I am using 64 bit Ubuntu system.
I’m currently working on a project that incorporates MariaDB. I’m planning to introduce timestamp technique into the project so that people will receive the correct time for different timezone.
I’ve heard and read some articles about year 2038 problem for timestamp. Many articles suggest we use a 64 bit system to buy a “bit” more time.
How much time is this “bit” referring to? Is it long enough for us to be able to manage web applications until the end? If that’s not the case, is it like only two years extension so when year 2040 comes, are we going to have applications that do not work appropriately?
Well if there's an option to literally buy a "bit", ie transfer from a signed 32bit integer to an unsigned 32bit integer, things keep working into 2106.

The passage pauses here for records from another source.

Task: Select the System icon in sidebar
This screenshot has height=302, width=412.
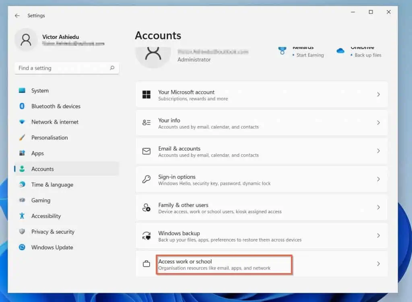Action: click(23, 90)
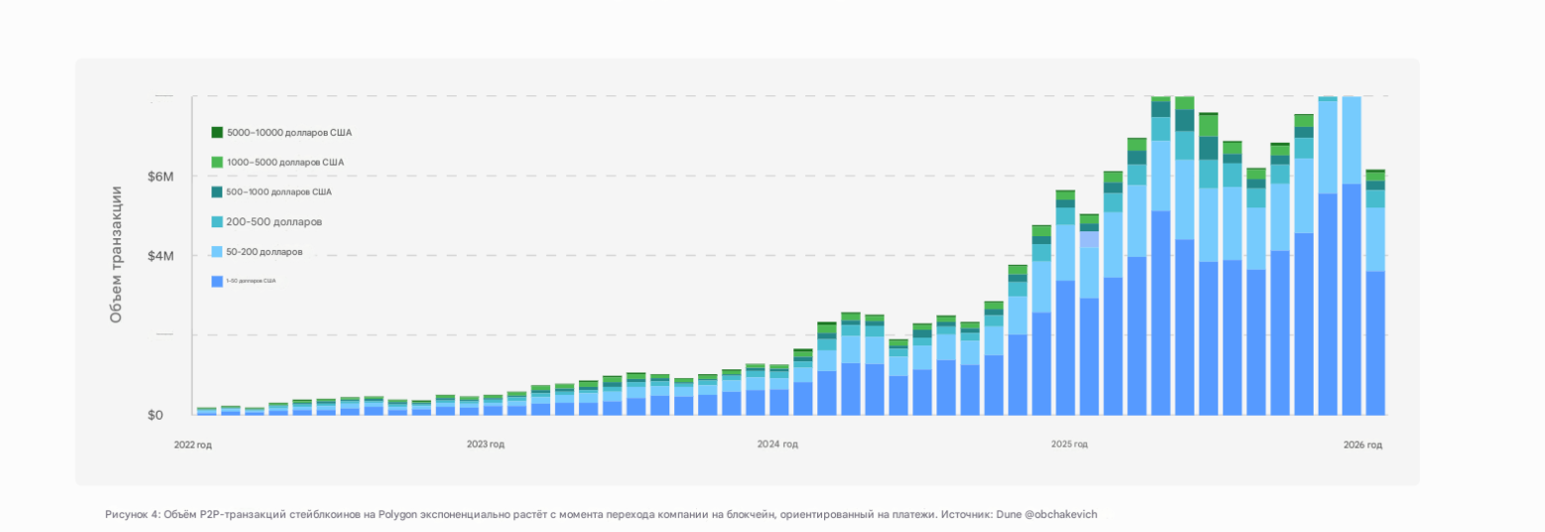This screenshot has height=532, width=1545.
Task: Click the green 1000–5000 legend swatch
Action: [x=217, y=162]
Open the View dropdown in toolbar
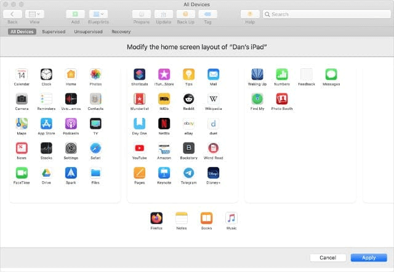The image size is (394, 272). (36, 14)
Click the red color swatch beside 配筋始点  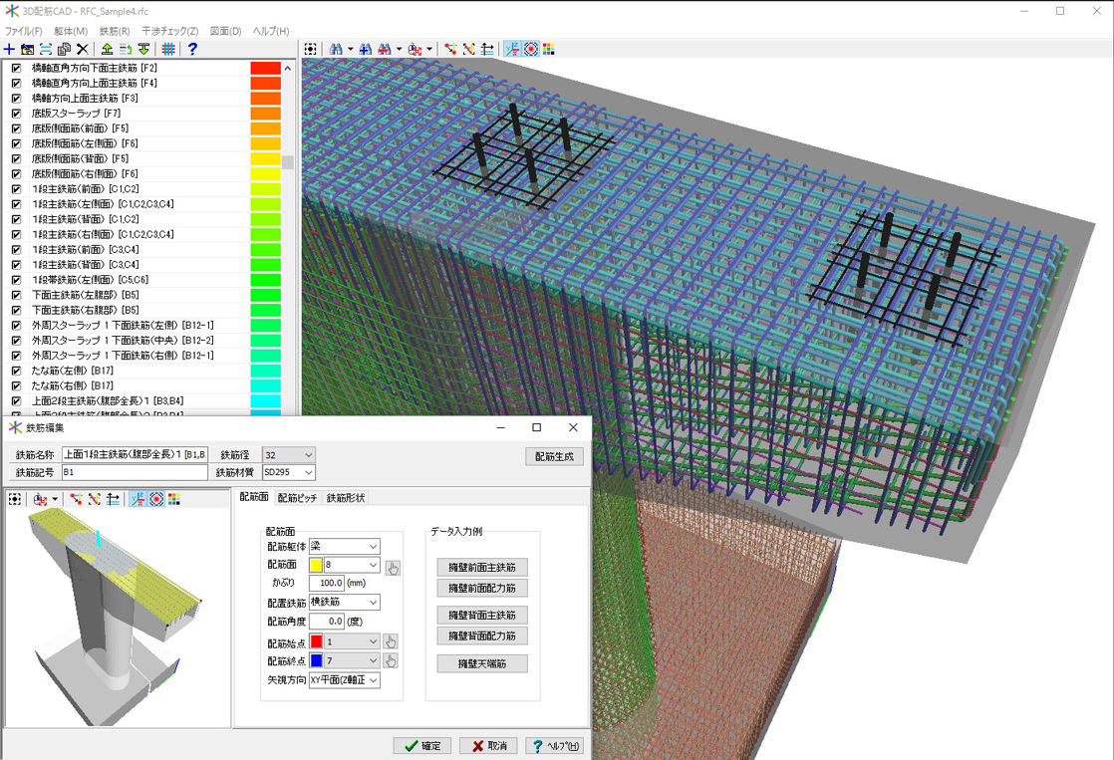(317, 642)
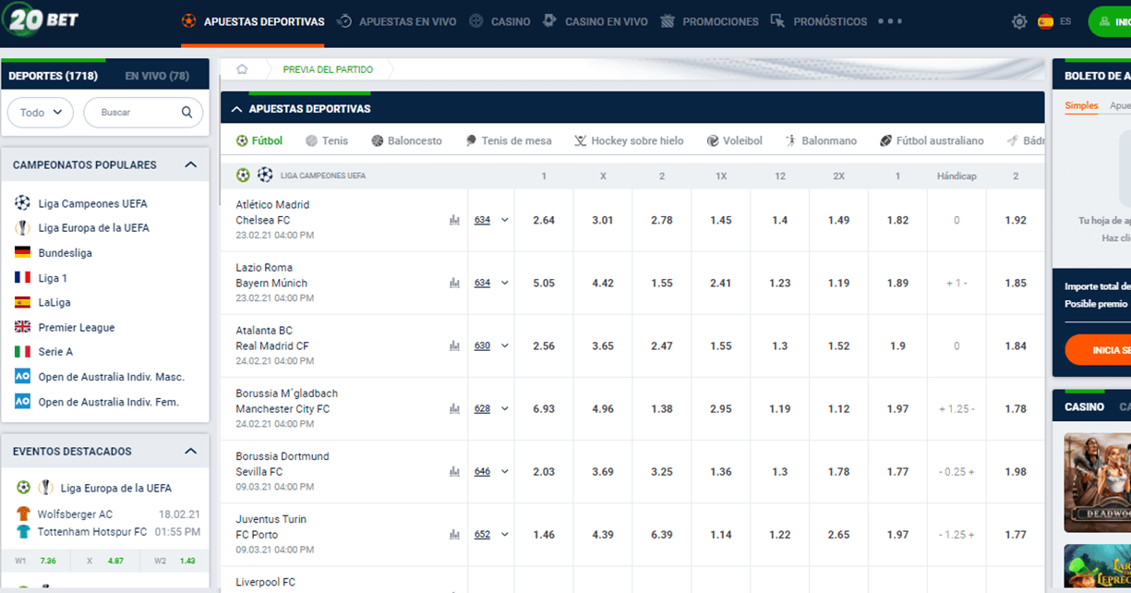Switch to the EN VIVO (78) tab

click(157, 74)
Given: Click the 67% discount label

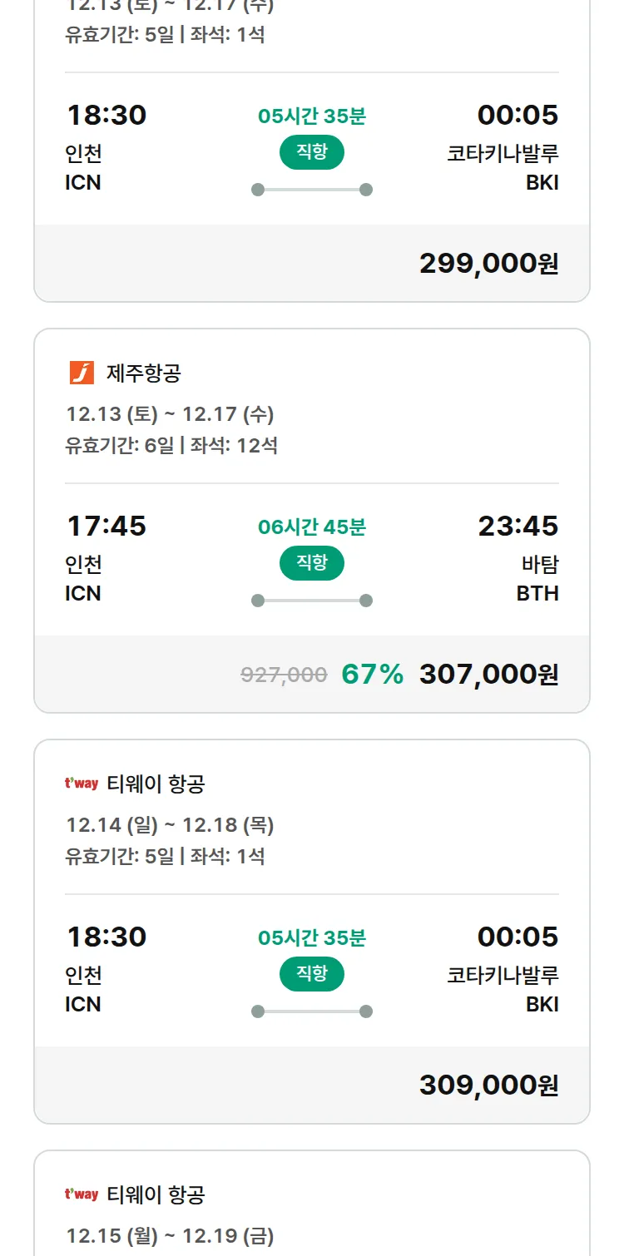Looking at the screenshot, I should (372, 675).
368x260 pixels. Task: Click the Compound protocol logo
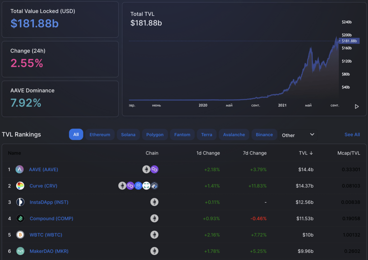(20, 218)
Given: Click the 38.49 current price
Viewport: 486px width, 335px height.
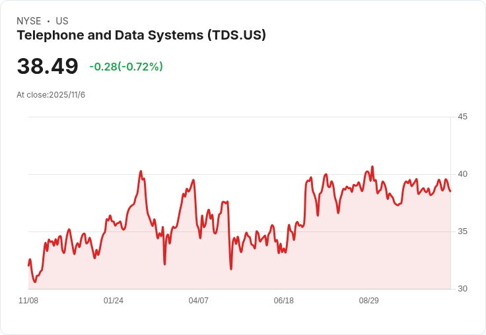Looking at the screenshot, I should coord(48,66).
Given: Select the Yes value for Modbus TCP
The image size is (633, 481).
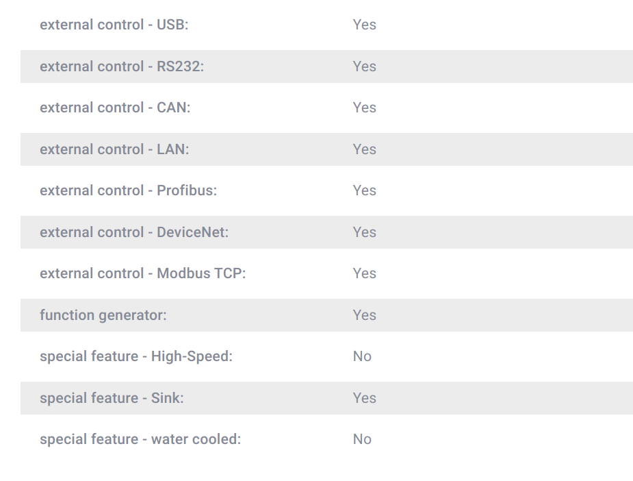Looking at the screenshot, I should [x=365, y=273].
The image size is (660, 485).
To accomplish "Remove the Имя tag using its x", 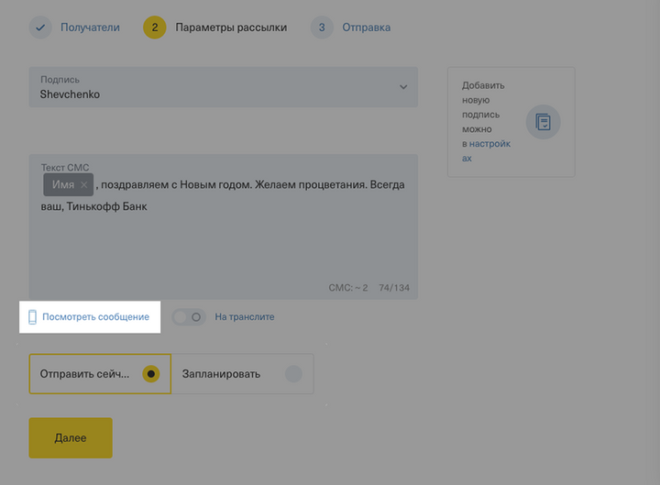I will [x=84, y=185].

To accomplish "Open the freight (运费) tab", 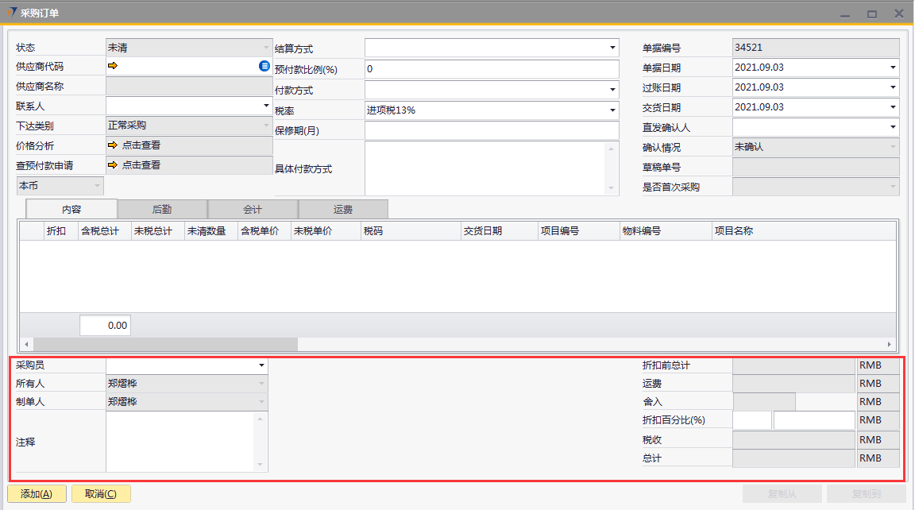I will tap(343, 209).
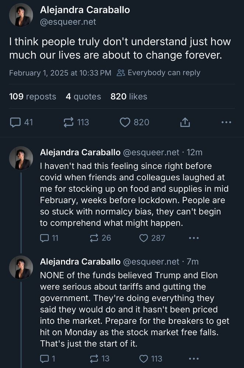
Task: Repost the tariffs post showing 13
Action: coord(100,358)
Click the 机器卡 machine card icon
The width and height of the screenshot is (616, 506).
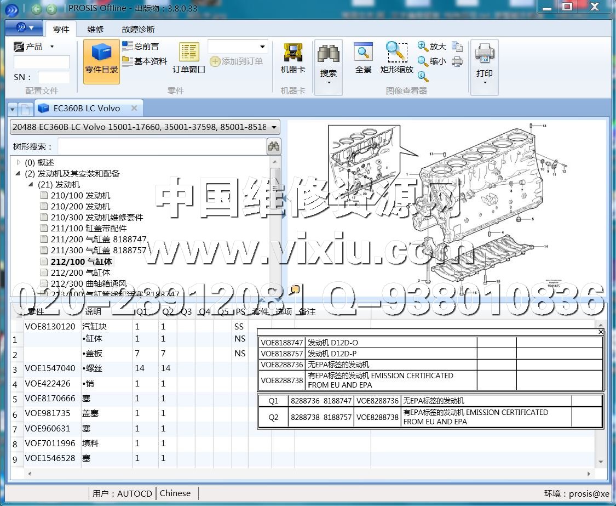(x=293, y=58)
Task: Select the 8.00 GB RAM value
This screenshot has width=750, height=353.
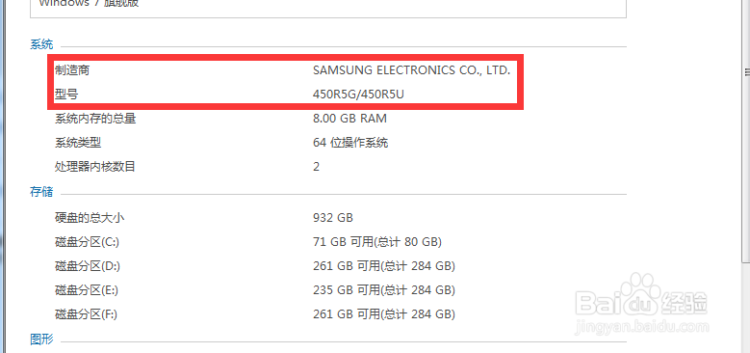Action: (x=349, y=119)
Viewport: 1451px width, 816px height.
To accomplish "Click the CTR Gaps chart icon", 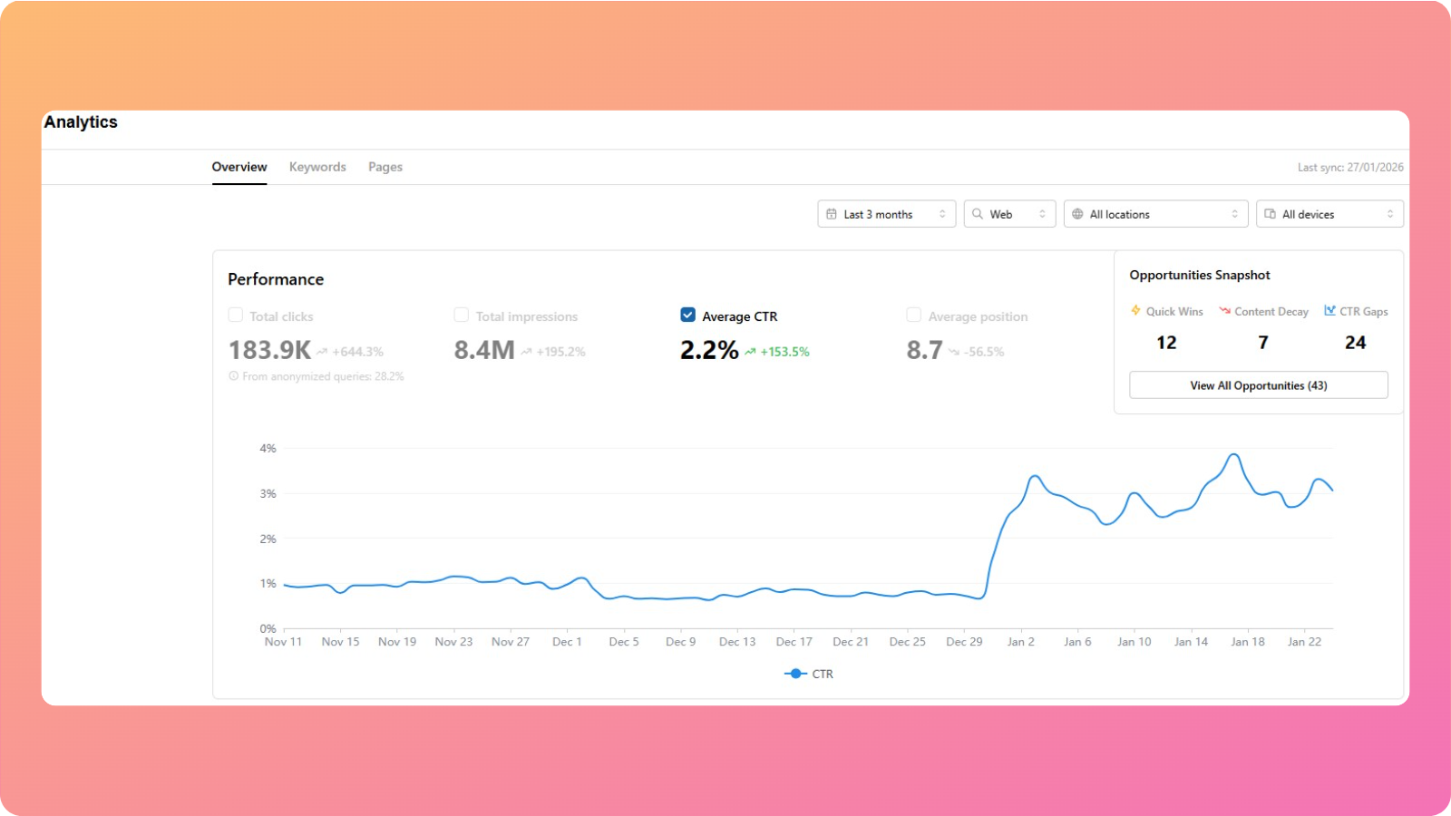I will (1329, 310).
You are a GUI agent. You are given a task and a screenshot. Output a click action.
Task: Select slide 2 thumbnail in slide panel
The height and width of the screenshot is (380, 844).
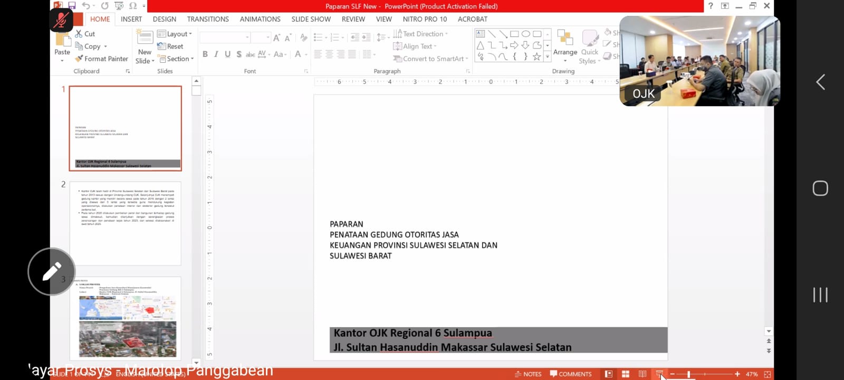(x=125, y=223)
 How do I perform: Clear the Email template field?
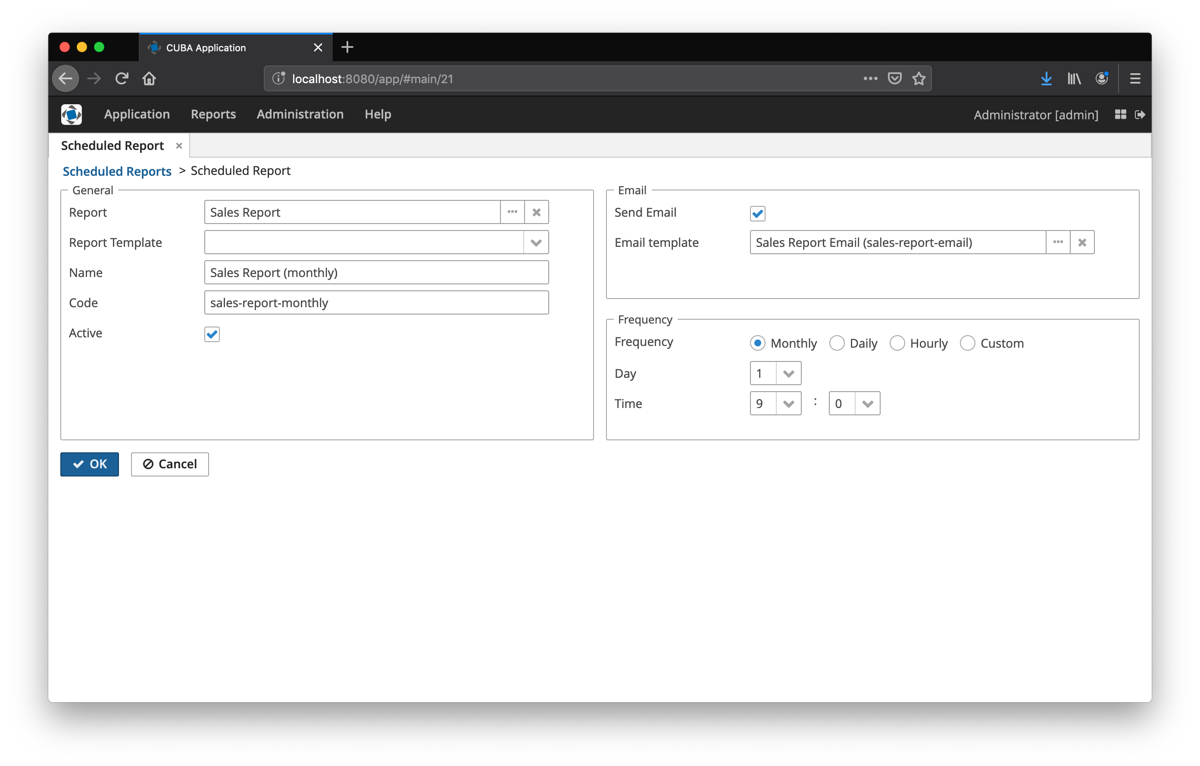[x=1082, y=243]
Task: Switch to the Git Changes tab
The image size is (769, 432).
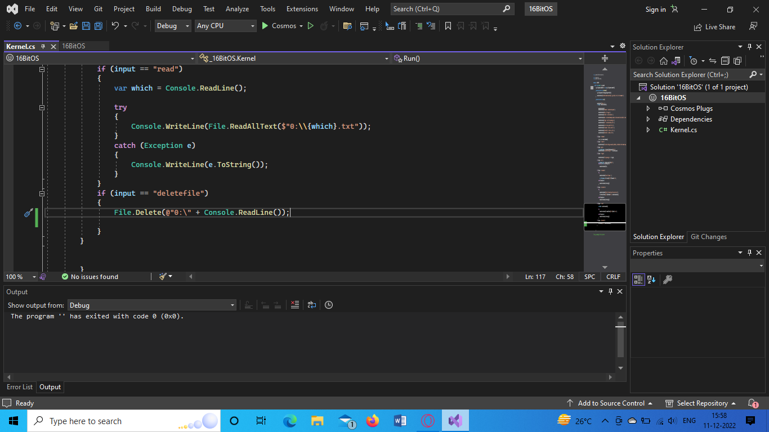Action: [x=709, y=236]
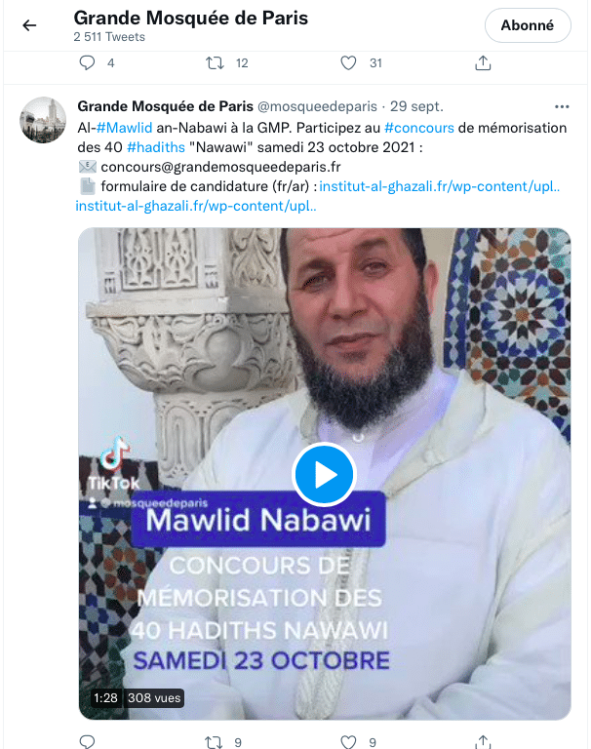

Transferring to 64bit is "somewhat better". You get hundreds billions of years of resolution.
And Ubuntu does this:
However, that's the OS level. Just because Ubuntu uses a 64bit integer for its times doesn't mean that MySQL/MariaDB will use it to store its timestamps. If dates past 2038 are important to your now, start testing immediately.
Actually, I can save you some time. It's still broken. This bug was reported over a decade ago but its main test still fails with a 64bit int.
This isn't even storage. It's slightly pathetic.
(And yes, that was run on MariaDB, version 10.1)
Don't store it as an integer at all. Store it as an ISO 8601 formatted date string. This is the standard format used across the Internet.